Rupert Murdoch isn’t laughing.

According to The New York Times, a parody of The Wall Street Journal on US newsstands this week to mark the April 15 tax deadline dubbed ‘My Wall Street Journal’ has pi-sed off News Corp executives so much that Wall Street Journal reps are running around town buying up copies to prevent people from seeing them.

Check out the online version at www.wsjparody.com:

The publication, replete with stipple portraits (of Ann Coulter’s nip-les) includes headlines like “Cleaning Lady Sees Virgin In Merrill Lynch Q4 Loss,” and the front page story “Bush Abolishes Death, Taxes — Move will Benefit McCain.”

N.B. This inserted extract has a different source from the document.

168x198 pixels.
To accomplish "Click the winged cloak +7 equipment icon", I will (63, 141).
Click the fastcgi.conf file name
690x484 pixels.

Self-described as a “sizzling satire of the people responsible for the staggering mess we’re in” the paper promises the chance to “laugh away your great depression” with work by writers from The Onion, The Daily Show, Saturday Night Live, The New Yorker and the Wall Street Journal itself.

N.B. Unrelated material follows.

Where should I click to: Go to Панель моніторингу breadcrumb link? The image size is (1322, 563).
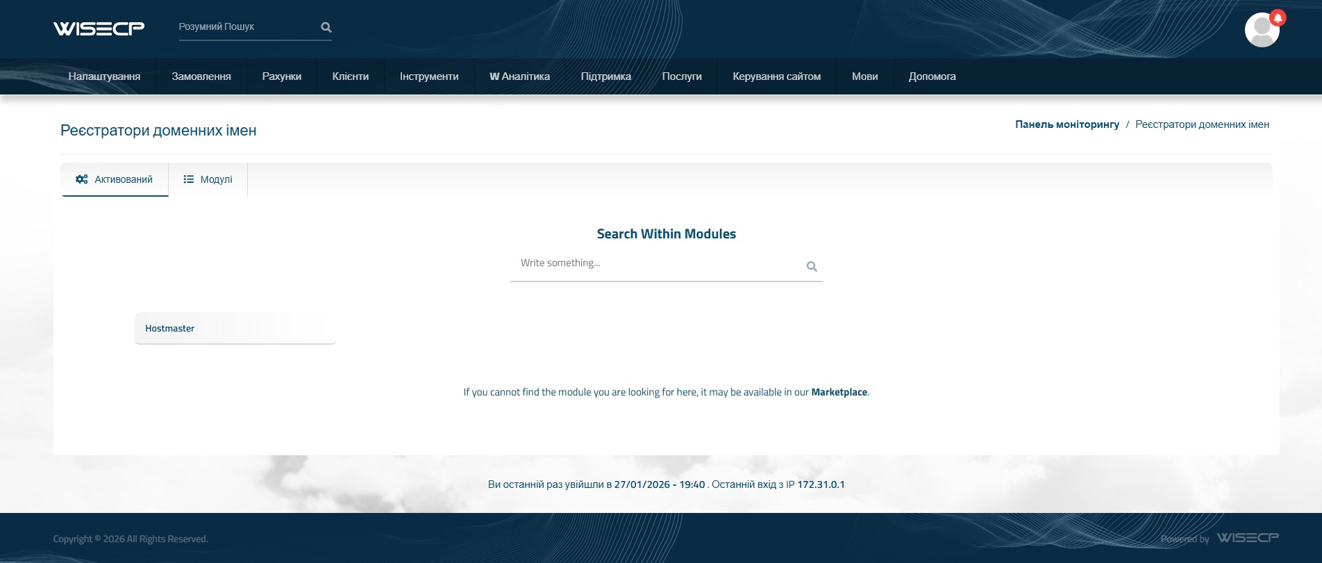1066,124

Sponsors include Poor Little Bear Stearns, Texacon — sucking the world dry for America — and Minimum Securities.

But the po-faced WSJ, not known for laughing it up, is not impressed. The New York Times reports that a WSJ representative attempted to snatch up all the copies in the Los Angeles area:

It was not supposed to go on sale until this week, but some newsstands began selling it early. Last Thursday, Alexander Laurence was working at one such stand in Los Angeles, chatting with a customer, David Metz, when, both of them say, a man in a shirt with a Journal logo asked if anyone had seen a paper that looked sort of like The Journal.

“This guy comes by all the time to bring promotional stuff for The Wall Street Journal — bags, coin trays, stickers,” Mr. Laurence said.

Sure enough, they found what he was looking for. “He grabbed them all, said, ‘I need to buy all of these,’ ” Mr. Laurence said. “He had been going around to different stands, buying them.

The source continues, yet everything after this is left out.